*What you will do*. Of all the lines in this material, how many have the word "height"? Give only the number.

*Data to examine*.
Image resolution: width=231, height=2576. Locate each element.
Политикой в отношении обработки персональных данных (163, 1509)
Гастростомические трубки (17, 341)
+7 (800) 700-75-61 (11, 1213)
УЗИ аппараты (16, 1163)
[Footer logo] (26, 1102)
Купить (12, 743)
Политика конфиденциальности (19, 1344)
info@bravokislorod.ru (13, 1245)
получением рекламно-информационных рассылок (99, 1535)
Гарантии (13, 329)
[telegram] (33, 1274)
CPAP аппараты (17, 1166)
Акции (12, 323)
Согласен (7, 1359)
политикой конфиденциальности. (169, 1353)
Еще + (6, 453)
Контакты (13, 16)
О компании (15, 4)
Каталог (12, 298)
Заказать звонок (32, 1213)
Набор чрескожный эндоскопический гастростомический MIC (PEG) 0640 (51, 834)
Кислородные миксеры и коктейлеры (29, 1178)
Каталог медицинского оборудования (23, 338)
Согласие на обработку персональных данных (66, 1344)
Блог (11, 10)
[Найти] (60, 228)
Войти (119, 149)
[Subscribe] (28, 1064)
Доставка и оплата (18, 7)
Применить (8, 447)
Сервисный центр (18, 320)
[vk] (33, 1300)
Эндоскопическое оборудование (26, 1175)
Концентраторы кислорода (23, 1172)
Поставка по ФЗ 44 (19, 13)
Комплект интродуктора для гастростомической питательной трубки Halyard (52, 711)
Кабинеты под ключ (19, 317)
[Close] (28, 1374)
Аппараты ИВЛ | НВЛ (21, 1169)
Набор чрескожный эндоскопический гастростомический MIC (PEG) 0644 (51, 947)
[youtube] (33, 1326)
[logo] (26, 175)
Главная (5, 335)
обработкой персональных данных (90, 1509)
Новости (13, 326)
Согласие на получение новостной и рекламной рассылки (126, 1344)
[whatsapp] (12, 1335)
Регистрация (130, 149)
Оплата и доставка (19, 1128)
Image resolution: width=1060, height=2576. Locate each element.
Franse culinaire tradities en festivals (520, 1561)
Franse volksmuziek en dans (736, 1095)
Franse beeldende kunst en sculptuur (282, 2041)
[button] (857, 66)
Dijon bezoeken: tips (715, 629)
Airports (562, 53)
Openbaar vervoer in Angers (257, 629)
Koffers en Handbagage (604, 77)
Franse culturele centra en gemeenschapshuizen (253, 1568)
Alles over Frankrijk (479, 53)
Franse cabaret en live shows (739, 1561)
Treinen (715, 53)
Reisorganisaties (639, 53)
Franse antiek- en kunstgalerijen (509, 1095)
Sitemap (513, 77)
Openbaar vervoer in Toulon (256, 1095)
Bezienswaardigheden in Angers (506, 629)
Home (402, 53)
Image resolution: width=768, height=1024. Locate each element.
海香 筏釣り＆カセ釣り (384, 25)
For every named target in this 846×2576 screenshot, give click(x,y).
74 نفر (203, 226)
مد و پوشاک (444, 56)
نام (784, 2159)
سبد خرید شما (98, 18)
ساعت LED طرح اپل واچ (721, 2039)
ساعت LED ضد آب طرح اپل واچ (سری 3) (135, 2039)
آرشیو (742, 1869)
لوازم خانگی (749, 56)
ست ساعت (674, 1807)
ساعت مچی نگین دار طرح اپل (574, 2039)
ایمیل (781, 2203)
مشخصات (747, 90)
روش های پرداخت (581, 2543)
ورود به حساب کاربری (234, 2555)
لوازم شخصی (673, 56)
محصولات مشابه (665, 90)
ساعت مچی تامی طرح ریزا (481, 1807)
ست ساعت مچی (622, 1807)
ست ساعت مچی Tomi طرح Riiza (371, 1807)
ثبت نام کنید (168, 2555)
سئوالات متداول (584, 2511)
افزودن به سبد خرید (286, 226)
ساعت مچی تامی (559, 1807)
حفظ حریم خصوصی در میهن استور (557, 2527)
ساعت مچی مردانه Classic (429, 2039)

*Output of the task*. 3